As a solution, policy experts from the Center for American Progress, National Employment Law Project and the Georgetown Center on Poverty and Inequality propose a Jobseekers Allowance. It would provide short-term weekly benefits for people looking for jobs but who don’t quality for unemployment benefits. They estimate that adding a Jobseekers Allowance would mean that three in four workers would be eligible for some benefits, substantially more than unemployment insurance alone.
Finally, Congress must address the huge geographic differences in unemployment insurance. When the system was launched in the 1930s, political concerns about too much power in Washington led to it being administered at the state, not the federal level. In addition, states were given leeway in how to interpret the guidelines of the program. Fast forward to today and big differences in funding, eligibility, generosity and ease of access exist. How well unemployed workers are supported depends on where they live.
Millions of workers are paying for this flaw in the system. When comparing Florida and Massachusetts, only 12 percent of families have received jobless benefits in the former versus 22 percent in the latter, even though about the same percentage of residents in each state lost employment income.
Within states, systemic gaps in benefits exist. The California Policy Lab, a research center at the University of California, has documented that poor neighborhoods and those where more people of color live are less likely to receive benefits. The unemployment insurance system is failing those most in need and it is piling on the racial discrimination in the labor market.

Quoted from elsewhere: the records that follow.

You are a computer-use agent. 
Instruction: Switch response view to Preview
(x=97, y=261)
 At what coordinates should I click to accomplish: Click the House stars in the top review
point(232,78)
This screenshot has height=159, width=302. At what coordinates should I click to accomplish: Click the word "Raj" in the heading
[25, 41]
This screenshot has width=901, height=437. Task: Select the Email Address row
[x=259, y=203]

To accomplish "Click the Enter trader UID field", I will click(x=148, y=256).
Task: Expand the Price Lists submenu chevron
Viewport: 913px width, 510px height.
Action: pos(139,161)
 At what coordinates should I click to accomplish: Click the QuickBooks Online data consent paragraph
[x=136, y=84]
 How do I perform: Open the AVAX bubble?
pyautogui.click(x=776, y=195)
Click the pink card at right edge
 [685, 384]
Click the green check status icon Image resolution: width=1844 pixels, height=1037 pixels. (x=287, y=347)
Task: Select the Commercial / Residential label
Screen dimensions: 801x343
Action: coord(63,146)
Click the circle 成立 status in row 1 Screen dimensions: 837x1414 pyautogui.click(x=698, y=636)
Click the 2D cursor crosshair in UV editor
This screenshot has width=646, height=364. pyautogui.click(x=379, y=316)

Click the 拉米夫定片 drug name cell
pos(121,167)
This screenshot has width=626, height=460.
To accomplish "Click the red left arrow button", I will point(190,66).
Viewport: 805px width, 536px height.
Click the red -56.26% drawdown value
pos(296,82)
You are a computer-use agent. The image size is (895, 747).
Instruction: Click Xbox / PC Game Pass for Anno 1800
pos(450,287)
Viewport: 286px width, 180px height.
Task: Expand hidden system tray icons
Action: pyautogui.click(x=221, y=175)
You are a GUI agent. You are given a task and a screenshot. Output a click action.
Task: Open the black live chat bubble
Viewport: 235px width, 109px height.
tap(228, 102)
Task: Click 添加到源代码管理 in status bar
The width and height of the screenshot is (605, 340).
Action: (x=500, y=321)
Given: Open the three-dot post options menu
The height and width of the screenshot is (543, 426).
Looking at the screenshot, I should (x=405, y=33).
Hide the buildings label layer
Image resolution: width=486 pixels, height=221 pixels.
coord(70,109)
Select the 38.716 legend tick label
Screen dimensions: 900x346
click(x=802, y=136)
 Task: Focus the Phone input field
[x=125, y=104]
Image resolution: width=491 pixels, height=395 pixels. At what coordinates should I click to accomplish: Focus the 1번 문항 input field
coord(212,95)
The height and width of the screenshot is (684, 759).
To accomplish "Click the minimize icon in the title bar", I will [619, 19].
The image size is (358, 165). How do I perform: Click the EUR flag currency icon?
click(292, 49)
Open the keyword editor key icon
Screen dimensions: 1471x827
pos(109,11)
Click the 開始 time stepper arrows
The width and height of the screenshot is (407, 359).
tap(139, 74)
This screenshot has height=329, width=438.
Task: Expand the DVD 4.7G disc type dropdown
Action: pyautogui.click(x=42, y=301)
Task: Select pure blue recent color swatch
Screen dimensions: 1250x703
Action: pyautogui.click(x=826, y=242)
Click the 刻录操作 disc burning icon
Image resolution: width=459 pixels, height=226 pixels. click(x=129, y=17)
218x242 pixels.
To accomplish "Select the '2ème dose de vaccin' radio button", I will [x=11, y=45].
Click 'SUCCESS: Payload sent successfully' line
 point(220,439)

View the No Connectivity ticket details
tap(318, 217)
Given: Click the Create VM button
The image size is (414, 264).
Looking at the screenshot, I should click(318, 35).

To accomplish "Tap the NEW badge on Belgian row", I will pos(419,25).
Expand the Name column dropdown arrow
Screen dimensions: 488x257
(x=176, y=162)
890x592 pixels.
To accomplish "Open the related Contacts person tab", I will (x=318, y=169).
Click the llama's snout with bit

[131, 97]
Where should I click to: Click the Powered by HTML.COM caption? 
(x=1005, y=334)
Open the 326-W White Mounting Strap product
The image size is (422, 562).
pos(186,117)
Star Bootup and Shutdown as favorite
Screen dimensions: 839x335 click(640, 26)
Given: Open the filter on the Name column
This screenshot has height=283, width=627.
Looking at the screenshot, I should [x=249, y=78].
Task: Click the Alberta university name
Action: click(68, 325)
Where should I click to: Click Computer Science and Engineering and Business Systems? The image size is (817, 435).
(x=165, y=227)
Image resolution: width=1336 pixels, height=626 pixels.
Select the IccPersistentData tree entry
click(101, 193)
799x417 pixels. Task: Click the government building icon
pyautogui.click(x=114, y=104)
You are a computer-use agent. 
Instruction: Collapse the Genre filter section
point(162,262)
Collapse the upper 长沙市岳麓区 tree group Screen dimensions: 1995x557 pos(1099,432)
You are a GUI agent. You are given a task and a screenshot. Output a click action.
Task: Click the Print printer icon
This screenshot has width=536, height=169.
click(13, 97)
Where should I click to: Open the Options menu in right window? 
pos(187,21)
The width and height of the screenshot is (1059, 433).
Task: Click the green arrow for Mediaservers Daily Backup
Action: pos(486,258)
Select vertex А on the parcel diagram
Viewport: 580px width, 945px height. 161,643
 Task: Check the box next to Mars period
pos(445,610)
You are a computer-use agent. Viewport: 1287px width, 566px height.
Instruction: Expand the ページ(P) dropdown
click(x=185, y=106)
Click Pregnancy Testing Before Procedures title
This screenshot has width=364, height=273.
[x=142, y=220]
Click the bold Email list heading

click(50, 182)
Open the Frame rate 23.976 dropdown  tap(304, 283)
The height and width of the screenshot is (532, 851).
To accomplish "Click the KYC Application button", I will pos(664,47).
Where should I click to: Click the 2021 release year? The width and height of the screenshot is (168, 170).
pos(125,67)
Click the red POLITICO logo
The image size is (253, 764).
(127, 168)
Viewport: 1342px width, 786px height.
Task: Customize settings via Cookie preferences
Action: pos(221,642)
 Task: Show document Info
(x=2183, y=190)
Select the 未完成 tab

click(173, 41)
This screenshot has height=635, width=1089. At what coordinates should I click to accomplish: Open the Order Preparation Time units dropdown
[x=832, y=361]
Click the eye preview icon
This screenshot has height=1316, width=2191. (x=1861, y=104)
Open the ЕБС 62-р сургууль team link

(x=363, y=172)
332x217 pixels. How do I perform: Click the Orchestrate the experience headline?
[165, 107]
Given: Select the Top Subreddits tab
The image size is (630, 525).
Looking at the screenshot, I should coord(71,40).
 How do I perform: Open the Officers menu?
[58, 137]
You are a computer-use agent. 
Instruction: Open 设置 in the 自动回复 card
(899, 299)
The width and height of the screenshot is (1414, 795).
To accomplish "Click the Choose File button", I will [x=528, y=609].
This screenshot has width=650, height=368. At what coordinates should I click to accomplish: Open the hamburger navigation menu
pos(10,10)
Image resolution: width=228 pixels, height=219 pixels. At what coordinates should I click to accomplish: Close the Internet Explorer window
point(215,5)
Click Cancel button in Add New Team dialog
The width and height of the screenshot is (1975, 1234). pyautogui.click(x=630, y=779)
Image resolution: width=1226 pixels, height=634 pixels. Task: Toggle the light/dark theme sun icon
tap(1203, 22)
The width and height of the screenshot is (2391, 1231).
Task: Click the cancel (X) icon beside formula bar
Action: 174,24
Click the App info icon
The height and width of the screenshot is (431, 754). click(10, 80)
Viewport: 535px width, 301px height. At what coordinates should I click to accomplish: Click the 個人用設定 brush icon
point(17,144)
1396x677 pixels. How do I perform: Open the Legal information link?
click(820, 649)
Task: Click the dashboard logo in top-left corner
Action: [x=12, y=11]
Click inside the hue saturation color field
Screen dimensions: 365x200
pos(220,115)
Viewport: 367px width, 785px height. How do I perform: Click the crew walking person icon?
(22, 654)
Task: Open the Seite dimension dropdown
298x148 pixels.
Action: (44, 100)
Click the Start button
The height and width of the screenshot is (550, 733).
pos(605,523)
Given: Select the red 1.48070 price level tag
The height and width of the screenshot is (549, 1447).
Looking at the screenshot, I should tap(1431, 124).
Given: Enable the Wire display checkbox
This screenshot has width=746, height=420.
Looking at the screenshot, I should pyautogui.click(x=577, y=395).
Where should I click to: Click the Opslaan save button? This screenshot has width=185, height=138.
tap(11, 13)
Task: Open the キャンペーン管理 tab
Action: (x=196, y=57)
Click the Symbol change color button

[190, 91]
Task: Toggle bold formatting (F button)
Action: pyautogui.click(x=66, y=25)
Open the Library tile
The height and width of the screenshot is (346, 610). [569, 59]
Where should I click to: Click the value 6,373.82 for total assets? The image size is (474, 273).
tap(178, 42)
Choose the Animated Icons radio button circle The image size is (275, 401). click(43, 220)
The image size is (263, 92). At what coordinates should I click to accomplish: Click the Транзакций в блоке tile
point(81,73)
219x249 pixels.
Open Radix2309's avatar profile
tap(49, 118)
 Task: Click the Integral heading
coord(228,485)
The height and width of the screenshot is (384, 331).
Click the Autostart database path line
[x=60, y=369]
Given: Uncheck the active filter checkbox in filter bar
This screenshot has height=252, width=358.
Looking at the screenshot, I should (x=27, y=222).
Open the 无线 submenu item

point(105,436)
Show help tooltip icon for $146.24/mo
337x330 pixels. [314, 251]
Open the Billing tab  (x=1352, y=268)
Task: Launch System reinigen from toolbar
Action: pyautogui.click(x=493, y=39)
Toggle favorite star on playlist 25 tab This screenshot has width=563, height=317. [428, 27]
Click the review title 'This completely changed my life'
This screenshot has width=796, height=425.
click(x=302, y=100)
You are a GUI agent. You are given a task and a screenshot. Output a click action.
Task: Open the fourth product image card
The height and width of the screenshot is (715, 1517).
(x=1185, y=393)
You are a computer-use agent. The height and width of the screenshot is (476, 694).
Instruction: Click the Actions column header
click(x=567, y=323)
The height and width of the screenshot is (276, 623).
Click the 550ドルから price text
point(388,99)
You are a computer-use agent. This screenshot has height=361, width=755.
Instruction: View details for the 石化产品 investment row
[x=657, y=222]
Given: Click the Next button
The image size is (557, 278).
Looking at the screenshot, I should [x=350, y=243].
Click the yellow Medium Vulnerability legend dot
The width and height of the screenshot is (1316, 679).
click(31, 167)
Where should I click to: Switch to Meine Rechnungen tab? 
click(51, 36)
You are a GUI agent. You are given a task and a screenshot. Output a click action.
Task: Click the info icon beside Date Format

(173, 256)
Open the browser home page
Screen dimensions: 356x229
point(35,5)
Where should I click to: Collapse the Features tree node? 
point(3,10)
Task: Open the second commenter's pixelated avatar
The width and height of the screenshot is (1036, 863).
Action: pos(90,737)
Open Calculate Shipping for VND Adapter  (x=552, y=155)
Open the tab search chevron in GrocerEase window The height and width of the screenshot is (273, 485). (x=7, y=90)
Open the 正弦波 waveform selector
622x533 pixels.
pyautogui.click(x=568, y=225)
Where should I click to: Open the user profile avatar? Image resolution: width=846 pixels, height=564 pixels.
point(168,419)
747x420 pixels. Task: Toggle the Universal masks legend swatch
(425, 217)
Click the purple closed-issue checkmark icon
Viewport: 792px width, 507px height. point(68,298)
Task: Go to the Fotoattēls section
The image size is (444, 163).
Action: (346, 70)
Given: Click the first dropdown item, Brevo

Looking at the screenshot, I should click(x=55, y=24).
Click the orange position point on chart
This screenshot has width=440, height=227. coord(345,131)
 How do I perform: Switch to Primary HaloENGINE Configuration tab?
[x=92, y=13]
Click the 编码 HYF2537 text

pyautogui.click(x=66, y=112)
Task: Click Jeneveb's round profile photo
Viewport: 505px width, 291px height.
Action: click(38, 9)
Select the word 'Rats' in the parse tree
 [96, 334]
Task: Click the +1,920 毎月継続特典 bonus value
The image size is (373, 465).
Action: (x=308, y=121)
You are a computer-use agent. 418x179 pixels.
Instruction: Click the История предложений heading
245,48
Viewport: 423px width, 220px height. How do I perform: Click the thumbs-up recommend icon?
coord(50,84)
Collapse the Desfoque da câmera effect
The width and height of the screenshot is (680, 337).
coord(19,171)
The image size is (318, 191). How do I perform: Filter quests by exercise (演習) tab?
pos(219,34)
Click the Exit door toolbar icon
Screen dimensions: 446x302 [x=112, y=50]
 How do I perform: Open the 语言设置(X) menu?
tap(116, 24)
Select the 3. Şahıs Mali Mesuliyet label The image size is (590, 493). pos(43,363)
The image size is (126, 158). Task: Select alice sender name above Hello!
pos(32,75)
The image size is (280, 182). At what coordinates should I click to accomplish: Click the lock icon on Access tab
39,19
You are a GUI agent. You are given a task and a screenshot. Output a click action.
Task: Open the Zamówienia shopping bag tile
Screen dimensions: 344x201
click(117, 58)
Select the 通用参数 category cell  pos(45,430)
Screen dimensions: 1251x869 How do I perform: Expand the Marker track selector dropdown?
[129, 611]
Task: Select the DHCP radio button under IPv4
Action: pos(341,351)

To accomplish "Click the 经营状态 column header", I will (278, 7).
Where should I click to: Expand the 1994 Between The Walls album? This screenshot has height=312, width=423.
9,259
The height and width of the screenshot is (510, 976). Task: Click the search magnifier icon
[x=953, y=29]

In response, Congress should set more stringent minimum standards for states and enforce them. Everything from funding levels to administering of benefits needs to be standardized. As its founders intended, states may choose to run more generous programs and experiment with improvements, but every state must meet the national standards, and those standards must be sufficient to support the unemployed and their families though temporary jobless spells. No more letting geography determine generosity.
We must do better, or we will pay for it as a country in stunted careers and lost dreams for years. President Biden and Congress must guarantee relief to the unemployed now and in the future.